I have been placing PICCs for over 3 years now. We are doing 1500 - 2000/year bedside placement. We NEVER refuse to place a PICC based on abnormal labs. It is much SAFER to place a PICC in the arm, than a MD to place a line in the neck or chest. You can control the bleeding, if there is any, with a pressure dressing and/or surgicel. The highest INR I have seen is 9.0. Had no compications with placement and very little ooze from the site.
we have been recently trying to find out this type of info, too.
our research has shown that there really arn't any national standards for lab cut offs. we are currently using 20 as a cut off for platlet count, inr >4.5, and ptt out of thearpeutic range for pe treatment. however, it has been reconmended to us that we try to "push" these limits and see what kind of results we get.
as coronapeng stated, a picc is the safest type of central line to place. it would be insane to decline to place a picc based off too high of a bleeding risk only to have someone try an ij placement.
what has come to my mind recently is to go ahead and place piccs if the bleeding risk is increased, but only with additional conseling to the pt/family and discussion with the mds involved with the case. i recently had an md cancel picc he had ordered on a patient because her inr was 3.5, well within our limits, but out of his comfort zone. i even tried to gently persuade him that we could do it, but he wouldn't budge.

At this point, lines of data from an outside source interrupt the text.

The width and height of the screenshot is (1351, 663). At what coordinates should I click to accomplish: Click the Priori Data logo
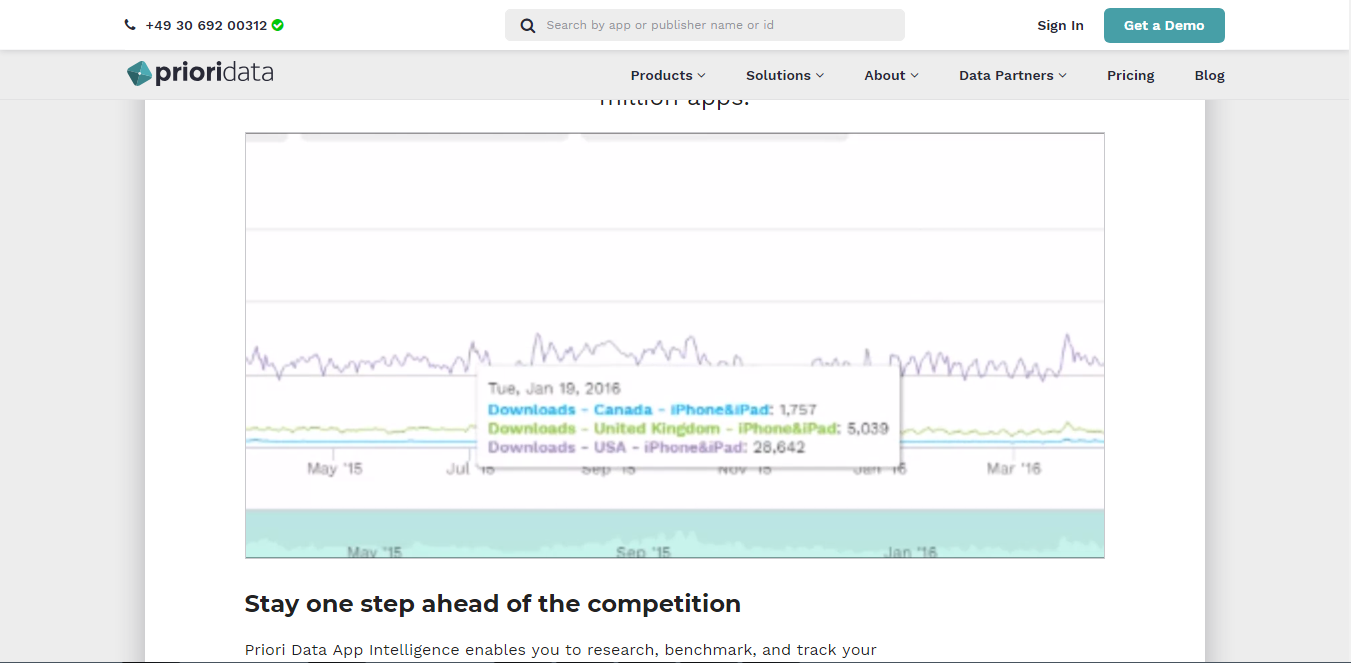click(x=200, y=74)
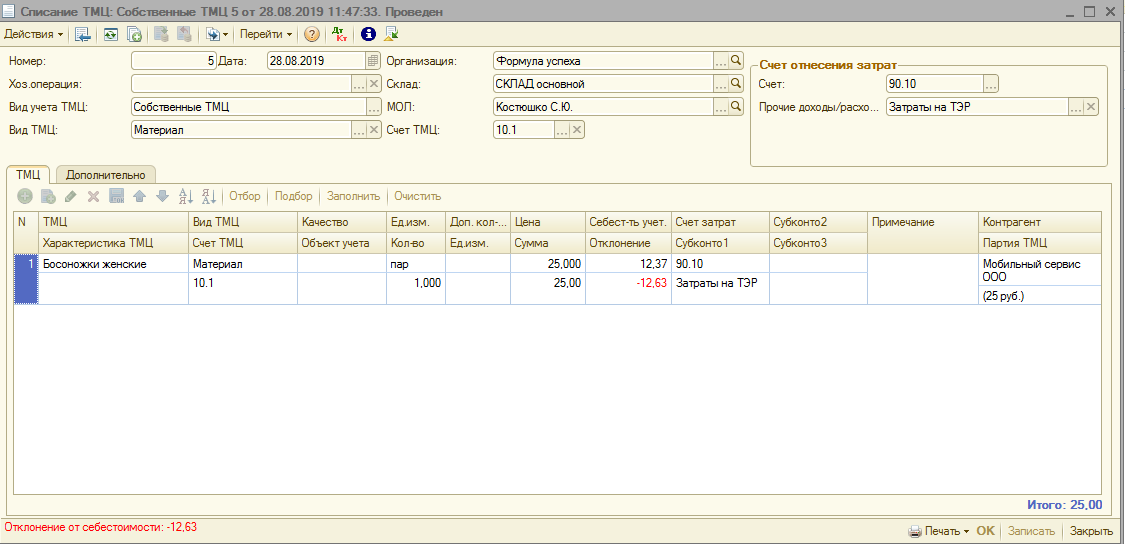Open calendar picker next to Дата field
Screen dimensions: 1125x544
[x=373, y=61]
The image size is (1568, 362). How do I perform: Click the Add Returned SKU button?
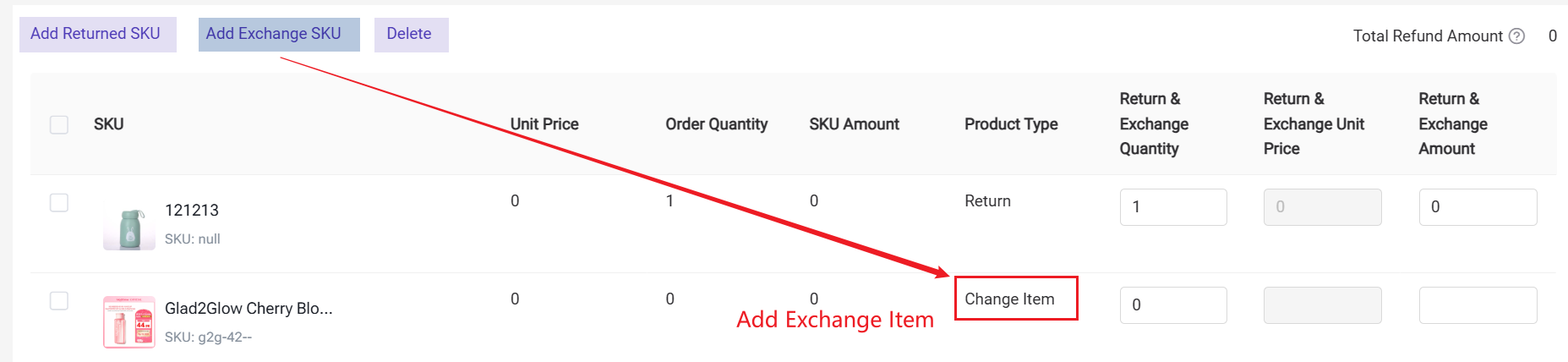click(x=96, y=34)
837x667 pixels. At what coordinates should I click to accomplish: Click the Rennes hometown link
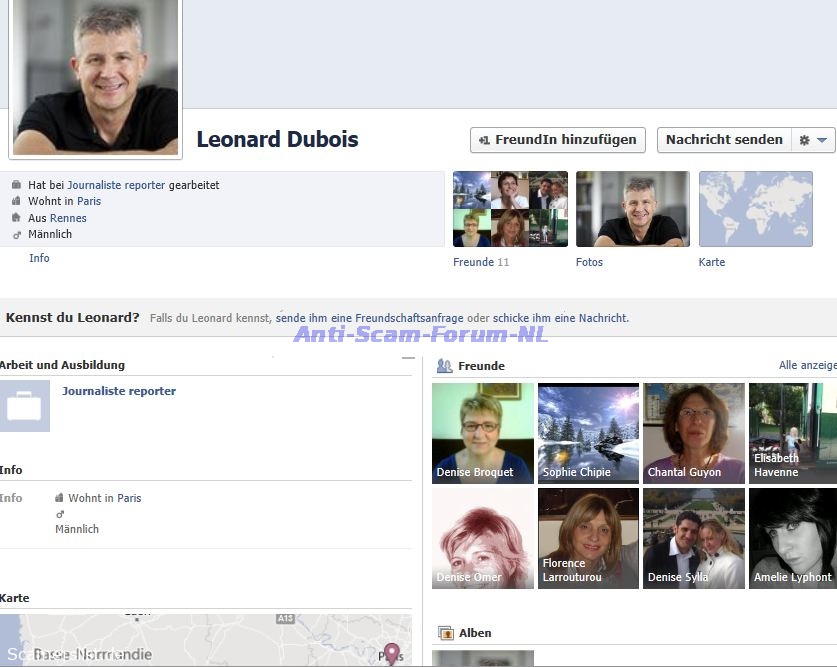point(68,218)
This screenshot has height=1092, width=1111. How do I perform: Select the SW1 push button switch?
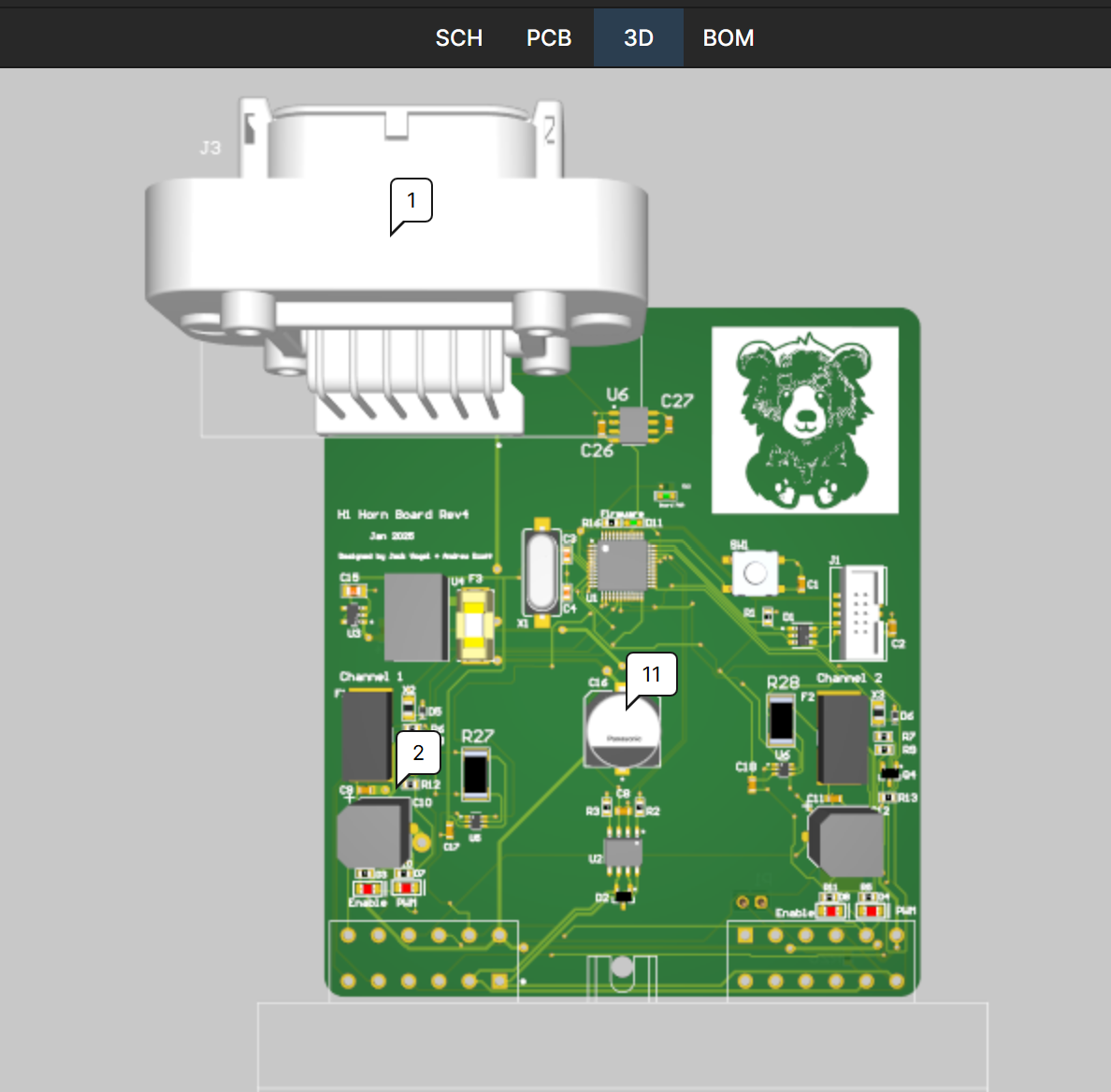pyautogui.click(x=755, y=573)
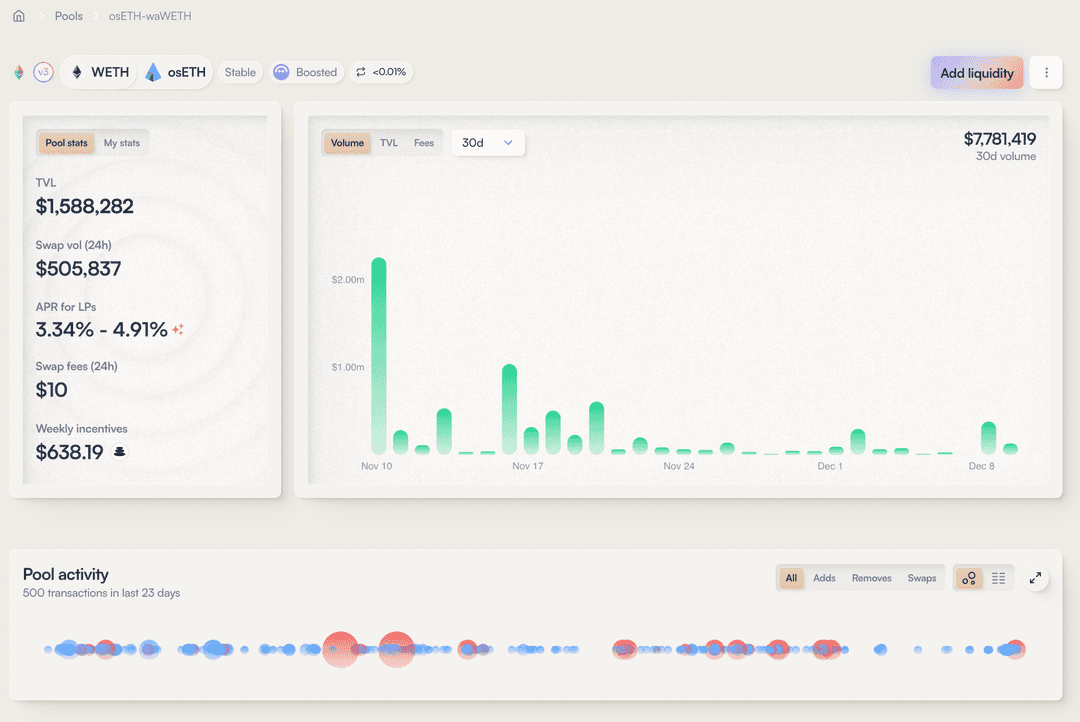The height and width of the screenshot is (722, 1080).
Task: Open the three-dot more options menu
Action: (x=1046, y=73)
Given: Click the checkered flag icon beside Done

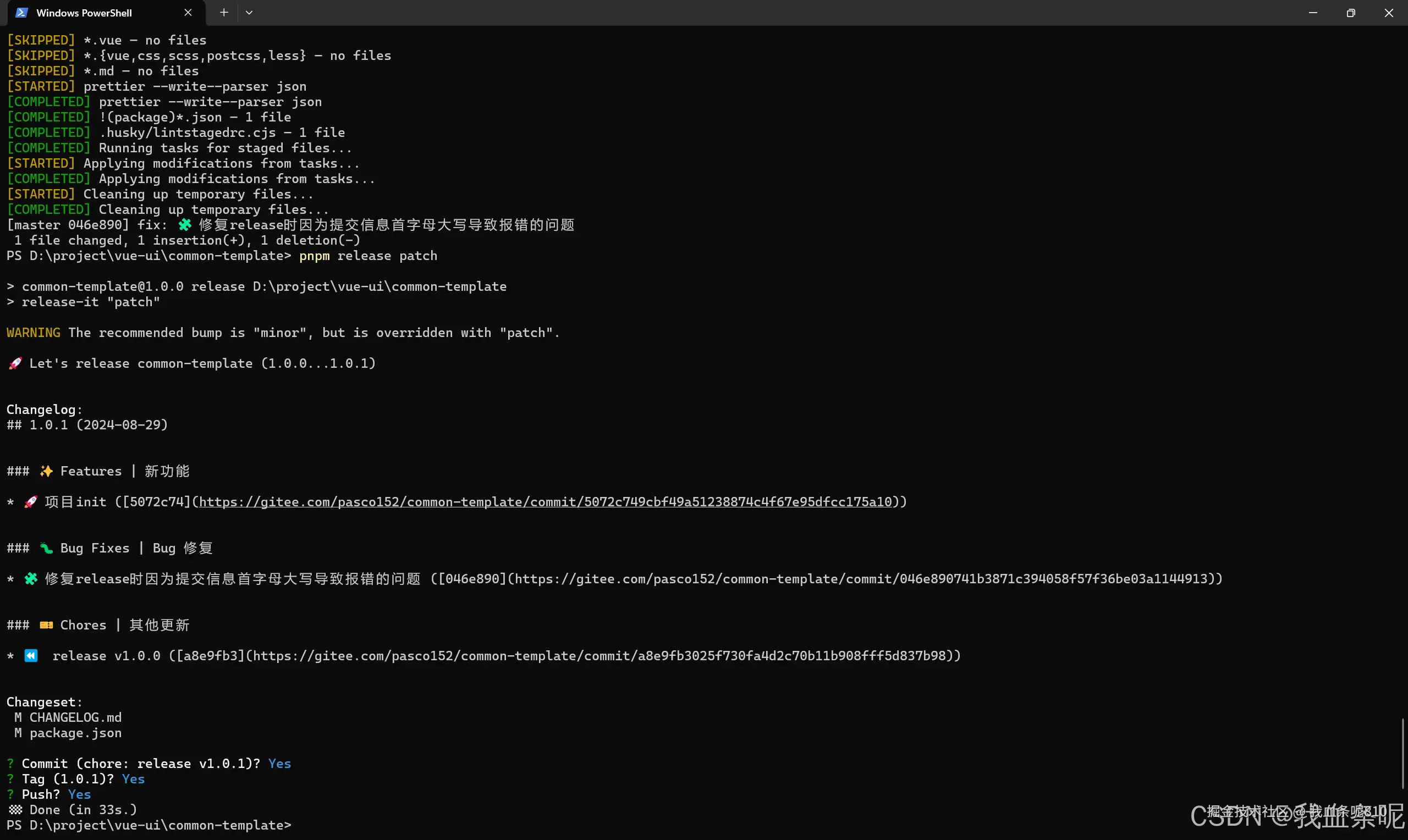Looking at the screenshot, I should pos(15,809).
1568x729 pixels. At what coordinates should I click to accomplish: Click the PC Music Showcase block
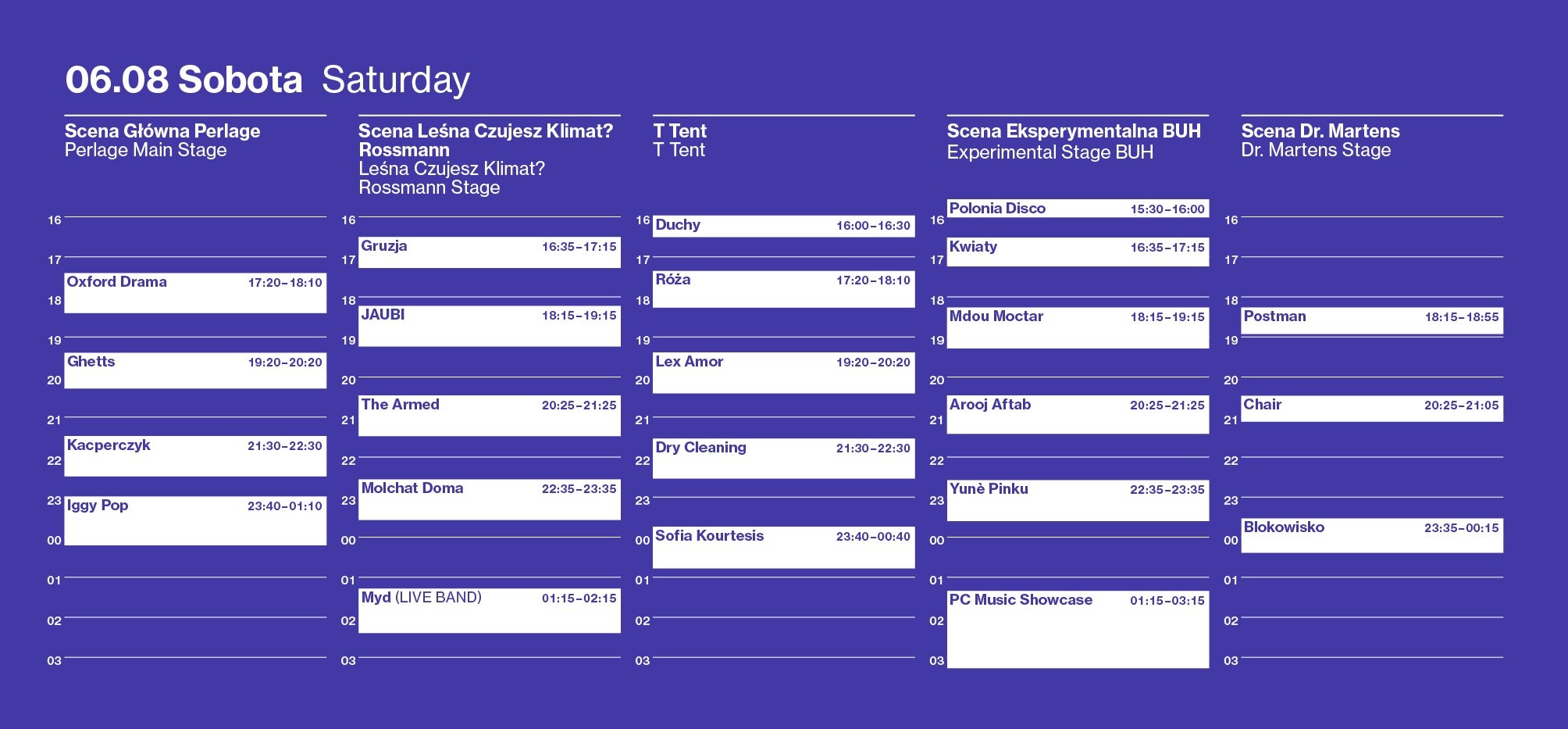point(1078,630)
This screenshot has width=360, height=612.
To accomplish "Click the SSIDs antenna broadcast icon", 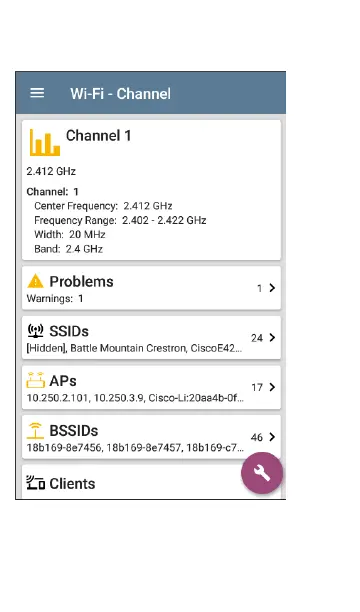I will pos(36,331).
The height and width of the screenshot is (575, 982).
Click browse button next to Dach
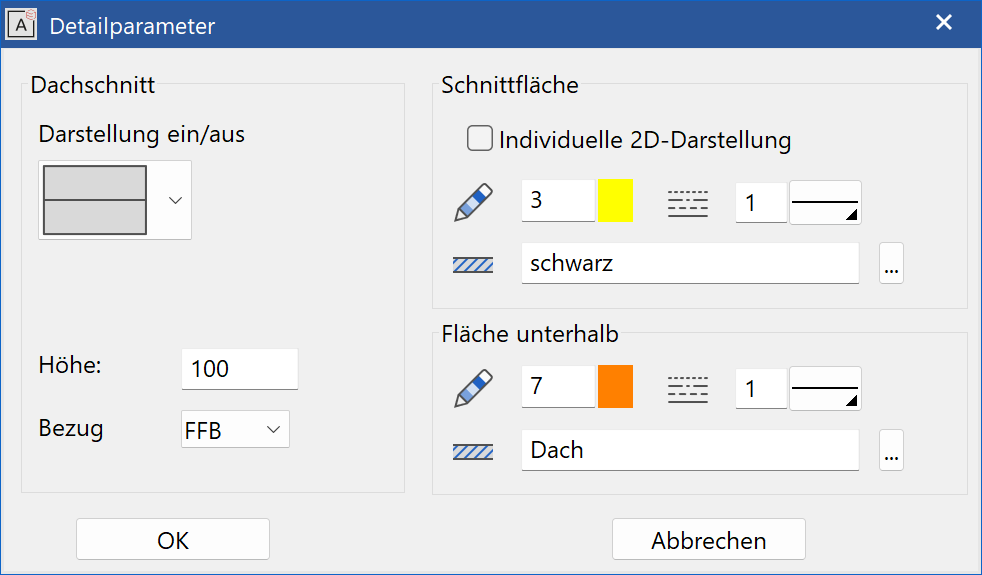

we will decline to place a picc in the home if the coags are too high or platelets too low. better to be in a hospital if gentle pressure won't stop the bleeding!
You can also suggest giving FFP if it would make the MD more comfortable. As I said before we don't have ANY cutoffs for labs. Not even platelets. we have placed one where the platelets were 15. I only place lines in a hospital, so i can't speak to home placement, but that would be one place I might be hesitant to place lines under certain circumstances. I always keep surgicel on hand just in case!
As stated above, a PICC is the safest line to place, even if labs are whacked. We have placed PICCs numerous times while the surgeon was waiting for the INR to drop. (Thanks anyway!)
If you need IV access, you're going to have to get it someway, and a PICC is the way to go.
I've inserted a PICC when the pt's INR was 5 and it wasn't a problem.
No we do not have a cut-off value. Piccs are very safe to place as opposed to lines placed infraclavicular or suprclavicular b/c they are compressable. We assess carefully and try to cause minimal trauma and access with one attempt. We can also time it to meet the needs of the pt (ie stop meds...give FFP) If the pt needs it we do it We are often as good if not better than the radiologist. The pt may need more frequent monitoring post insertion as well and I tell the nurse what I think is needed and IVT will go back the next day to check on the site
My facility does not place PICC lines if INR is less than 1.5 and/or platelets less than 50. This is kind of high but the leader has set these standards. I know of no written standards for the lab values.
On our IV/Picc team we do not have a cutoff,it depends more on the pt's anatomy and can we place it with one stick,the bleeding can be controlled at the insertion siteand sometimes the INR can not be reversed,doing so would put the pt at risk.It really is a judgement call on the nurses part after careful assessment of the pt's whole clinical picture.